══ Listed entries ══

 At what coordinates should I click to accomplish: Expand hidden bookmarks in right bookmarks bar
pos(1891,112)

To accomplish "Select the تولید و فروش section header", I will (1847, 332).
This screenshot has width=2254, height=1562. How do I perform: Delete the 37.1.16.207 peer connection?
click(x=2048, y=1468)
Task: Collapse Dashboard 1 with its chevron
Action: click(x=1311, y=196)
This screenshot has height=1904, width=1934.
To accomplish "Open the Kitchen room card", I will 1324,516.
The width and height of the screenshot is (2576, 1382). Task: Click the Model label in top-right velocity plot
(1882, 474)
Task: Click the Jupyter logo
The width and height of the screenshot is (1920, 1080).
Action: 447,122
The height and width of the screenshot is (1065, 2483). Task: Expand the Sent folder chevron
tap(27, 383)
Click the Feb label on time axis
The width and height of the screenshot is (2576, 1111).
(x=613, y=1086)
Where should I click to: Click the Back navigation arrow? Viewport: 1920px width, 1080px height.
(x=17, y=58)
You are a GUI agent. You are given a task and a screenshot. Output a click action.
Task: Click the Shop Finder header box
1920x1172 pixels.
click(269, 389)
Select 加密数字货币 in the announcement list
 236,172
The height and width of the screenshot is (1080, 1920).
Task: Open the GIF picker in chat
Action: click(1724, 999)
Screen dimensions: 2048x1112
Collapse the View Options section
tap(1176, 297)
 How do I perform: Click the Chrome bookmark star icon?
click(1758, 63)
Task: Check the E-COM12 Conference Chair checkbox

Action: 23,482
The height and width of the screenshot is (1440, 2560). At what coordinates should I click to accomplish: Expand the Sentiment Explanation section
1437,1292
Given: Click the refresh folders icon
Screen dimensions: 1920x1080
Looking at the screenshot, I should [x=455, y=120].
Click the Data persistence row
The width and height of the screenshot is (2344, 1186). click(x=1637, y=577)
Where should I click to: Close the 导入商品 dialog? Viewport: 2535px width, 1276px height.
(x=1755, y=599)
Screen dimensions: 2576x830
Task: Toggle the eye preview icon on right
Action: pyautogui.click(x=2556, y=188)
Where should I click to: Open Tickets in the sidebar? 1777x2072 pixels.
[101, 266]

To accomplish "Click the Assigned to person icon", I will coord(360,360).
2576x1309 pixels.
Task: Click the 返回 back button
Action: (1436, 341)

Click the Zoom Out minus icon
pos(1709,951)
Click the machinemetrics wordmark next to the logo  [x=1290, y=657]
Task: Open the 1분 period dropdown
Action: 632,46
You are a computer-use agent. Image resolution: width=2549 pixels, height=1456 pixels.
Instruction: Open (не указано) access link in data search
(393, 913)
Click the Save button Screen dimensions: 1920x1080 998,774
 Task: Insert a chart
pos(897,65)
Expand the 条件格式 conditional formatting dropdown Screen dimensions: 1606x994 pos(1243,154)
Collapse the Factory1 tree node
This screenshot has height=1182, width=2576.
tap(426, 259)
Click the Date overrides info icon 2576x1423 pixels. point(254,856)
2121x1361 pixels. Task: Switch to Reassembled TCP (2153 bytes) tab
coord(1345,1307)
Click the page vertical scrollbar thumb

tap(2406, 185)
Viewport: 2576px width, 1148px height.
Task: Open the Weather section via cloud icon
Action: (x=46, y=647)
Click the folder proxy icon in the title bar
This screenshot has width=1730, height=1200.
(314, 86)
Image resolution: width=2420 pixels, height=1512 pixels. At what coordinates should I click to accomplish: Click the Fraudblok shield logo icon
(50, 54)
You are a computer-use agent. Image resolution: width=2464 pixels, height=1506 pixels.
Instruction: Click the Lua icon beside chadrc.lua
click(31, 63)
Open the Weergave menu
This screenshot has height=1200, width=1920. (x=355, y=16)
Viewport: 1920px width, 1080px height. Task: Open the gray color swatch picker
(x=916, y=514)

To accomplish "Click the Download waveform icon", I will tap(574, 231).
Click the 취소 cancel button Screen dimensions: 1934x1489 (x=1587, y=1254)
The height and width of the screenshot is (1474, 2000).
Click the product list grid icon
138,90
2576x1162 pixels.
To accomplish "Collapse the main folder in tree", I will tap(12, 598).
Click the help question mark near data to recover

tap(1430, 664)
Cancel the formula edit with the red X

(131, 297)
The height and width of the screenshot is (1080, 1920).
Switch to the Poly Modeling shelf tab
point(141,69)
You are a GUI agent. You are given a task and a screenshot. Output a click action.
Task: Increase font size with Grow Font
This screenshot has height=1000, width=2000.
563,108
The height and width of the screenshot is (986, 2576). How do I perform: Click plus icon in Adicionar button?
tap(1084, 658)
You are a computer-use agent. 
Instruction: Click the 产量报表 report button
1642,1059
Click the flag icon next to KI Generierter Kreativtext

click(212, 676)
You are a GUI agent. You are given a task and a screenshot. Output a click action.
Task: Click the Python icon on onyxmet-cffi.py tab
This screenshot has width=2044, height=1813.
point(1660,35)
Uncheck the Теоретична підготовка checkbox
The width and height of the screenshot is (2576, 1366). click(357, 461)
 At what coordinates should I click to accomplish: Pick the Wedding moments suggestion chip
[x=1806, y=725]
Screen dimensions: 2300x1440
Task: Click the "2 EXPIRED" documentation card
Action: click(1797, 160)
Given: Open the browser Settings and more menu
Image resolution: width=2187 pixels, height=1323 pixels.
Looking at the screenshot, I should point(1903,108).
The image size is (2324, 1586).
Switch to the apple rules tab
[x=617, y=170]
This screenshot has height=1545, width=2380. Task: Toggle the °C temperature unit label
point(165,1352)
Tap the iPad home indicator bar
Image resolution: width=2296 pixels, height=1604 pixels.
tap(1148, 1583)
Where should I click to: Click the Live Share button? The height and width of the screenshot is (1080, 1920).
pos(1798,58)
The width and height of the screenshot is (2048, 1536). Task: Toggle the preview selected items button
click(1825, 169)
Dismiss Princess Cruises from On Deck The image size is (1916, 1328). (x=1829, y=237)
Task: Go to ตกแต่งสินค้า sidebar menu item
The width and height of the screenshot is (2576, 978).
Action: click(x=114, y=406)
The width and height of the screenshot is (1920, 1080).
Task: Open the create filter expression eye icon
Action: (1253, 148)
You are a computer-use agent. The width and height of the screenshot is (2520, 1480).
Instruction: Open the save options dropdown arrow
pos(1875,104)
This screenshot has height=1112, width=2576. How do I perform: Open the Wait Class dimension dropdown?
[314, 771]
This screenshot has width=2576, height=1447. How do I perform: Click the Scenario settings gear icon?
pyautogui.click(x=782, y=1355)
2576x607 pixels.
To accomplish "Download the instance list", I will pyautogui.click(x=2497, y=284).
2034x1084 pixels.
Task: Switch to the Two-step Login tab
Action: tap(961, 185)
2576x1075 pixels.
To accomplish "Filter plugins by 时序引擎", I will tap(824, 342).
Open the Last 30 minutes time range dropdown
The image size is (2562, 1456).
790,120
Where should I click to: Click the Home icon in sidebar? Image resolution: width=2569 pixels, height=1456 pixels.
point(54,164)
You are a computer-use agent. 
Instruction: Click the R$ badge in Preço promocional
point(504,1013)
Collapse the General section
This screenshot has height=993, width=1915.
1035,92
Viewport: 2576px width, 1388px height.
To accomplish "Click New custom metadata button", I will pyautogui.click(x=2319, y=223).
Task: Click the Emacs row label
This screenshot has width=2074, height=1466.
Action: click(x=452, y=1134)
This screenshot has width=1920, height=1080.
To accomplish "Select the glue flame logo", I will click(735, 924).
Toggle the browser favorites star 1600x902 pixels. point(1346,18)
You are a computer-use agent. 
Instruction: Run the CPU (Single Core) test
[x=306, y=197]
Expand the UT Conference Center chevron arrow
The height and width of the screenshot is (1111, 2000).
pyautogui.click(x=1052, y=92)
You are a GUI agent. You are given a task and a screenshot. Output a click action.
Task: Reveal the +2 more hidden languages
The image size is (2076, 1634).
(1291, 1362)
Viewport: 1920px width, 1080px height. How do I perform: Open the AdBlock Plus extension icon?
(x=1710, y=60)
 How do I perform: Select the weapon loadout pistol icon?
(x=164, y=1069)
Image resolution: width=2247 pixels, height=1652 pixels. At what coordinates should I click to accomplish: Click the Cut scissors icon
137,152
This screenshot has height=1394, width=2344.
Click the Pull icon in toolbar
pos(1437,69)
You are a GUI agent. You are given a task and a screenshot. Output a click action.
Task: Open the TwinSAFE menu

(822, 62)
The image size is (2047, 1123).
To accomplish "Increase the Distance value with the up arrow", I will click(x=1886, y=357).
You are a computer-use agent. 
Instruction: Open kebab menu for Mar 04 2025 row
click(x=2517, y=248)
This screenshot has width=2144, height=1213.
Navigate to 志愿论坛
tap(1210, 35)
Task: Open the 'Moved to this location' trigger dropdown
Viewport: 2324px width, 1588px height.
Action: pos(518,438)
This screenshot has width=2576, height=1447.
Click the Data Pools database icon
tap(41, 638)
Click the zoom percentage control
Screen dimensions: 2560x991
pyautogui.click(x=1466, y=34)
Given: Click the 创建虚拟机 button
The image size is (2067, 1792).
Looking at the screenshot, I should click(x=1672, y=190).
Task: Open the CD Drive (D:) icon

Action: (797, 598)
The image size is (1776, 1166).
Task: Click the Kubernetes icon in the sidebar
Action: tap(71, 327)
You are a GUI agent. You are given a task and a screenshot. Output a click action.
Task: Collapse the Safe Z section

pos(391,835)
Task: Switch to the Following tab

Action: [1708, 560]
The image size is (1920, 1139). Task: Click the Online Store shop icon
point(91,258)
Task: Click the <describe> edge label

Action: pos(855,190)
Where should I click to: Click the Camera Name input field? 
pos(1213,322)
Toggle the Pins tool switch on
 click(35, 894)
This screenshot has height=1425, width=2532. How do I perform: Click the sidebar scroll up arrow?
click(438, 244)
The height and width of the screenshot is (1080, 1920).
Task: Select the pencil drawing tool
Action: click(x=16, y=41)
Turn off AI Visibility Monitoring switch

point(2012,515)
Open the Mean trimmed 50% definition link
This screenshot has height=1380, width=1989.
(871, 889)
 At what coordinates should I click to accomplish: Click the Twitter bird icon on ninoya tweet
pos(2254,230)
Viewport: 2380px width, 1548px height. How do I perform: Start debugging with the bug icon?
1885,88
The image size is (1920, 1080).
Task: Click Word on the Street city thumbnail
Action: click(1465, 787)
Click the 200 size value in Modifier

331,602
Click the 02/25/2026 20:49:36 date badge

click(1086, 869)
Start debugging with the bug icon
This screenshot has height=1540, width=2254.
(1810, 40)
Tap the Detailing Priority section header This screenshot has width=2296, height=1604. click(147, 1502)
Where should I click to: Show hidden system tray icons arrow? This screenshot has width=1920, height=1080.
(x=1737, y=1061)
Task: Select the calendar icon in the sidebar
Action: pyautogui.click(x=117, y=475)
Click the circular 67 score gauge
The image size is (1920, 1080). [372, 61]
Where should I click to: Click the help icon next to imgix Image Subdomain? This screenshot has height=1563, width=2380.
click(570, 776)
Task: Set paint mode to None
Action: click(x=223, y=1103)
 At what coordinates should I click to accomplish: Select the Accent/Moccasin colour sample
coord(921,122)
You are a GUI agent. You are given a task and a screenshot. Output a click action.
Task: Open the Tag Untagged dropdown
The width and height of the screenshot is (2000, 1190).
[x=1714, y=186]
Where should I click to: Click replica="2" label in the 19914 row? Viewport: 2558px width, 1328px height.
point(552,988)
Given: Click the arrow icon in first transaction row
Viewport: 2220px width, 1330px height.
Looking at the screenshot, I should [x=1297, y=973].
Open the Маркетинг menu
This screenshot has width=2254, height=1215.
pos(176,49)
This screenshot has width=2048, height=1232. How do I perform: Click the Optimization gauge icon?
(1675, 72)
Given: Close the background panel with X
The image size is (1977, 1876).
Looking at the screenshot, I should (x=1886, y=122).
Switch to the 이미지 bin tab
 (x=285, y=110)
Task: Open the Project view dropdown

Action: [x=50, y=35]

═══

#### Work to be completed
Each line above where the word "browser" occurs should be returned in full.

#### Answer below
Given: Open the browser Settings and more menu
Toggle the browser favorites star 1600x902 pixels. point(1346,18)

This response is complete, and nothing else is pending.